Today, Jim Brown's new documentary, "Pete Seeger: The Power of Song," opens the annual American Film Institute/Discovery Channel Silverdocs Festival near Washington, D.C.

We come out of the film viewing Mr. Seeger as a man who always stood for peace. The truth was that he called for peace when the Party line demanded it, changed to supporting military intervention when the Party line changed, and then resumed the campaign for peace during the Cold War, when he regularly endorsed disarming America and excusing the Soviet arms buildup. Now, he constantly tells interviewers that he is a communist with a small c. He has finally gotten off the Stalinist bandwagon — a little late to make any difference, but better late than never.

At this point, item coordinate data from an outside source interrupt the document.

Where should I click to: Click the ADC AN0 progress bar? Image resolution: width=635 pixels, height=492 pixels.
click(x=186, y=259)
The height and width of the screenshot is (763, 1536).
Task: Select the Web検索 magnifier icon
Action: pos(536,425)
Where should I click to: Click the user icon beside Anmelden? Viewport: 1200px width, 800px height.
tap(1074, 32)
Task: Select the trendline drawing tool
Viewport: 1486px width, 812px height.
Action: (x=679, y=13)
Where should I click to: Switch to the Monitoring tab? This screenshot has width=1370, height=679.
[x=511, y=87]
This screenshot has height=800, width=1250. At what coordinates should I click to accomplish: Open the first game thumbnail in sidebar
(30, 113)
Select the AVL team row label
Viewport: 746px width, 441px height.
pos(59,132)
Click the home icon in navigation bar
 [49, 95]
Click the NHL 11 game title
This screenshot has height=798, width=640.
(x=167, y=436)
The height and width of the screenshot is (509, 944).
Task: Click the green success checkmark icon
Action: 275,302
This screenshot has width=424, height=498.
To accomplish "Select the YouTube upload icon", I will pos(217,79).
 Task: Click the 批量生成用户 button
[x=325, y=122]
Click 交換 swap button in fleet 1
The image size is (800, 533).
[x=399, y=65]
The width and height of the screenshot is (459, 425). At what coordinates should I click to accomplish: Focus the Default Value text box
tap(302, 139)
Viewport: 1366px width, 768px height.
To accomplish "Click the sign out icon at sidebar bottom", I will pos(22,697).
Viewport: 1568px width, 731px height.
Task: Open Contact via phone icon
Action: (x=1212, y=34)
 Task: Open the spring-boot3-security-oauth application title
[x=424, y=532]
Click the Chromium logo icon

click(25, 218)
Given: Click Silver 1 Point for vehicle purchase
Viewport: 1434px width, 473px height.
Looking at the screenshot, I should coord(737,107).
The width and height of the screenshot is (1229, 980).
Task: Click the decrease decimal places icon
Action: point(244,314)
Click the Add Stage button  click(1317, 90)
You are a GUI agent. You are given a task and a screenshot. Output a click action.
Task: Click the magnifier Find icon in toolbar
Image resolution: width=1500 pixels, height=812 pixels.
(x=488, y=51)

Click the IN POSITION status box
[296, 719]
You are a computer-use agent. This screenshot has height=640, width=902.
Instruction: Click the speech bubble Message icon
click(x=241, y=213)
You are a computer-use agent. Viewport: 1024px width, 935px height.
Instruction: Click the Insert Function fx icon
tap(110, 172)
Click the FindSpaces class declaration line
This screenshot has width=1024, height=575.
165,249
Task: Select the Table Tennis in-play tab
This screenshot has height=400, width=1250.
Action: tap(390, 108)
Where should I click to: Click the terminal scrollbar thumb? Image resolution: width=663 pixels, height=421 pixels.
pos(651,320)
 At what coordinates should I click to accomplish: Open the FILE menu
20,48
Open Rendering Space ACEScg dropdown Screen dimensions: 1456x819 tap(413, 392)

Radosh has known Pete Seeger since childhood.

I've always thought those who fell for Communism out of idealism during the Depresssion should be given a pass, depending on how they performed on certain tests that occurred along the way. The first test was the Great Terror of the 1930s, including the show trials by which Stalin eliminated all possible competitors for power by torturing (to get "confessions") and executing all the key figures and original heroes of the Bolshevik Revolution. (It took him a little longer to get Trotsky.) Some Communist idealists in the West became disillusioned by these events, and they redeemed themselves by leaving the Stalinist fold. More probably would have left, except that what was happening in Russia was the subject of systematic misreporting by the New York Times. As was later shown, the Times' man in Moscow, Walter Duranty, was a propagandist and shill for Stalin; he had been blackmailed into covering up every crime of the regime, including the mass starvation murder of the Ukrainian Kulaks. The Times admits all this today, but still refuses to return Duranty's Pulitzer.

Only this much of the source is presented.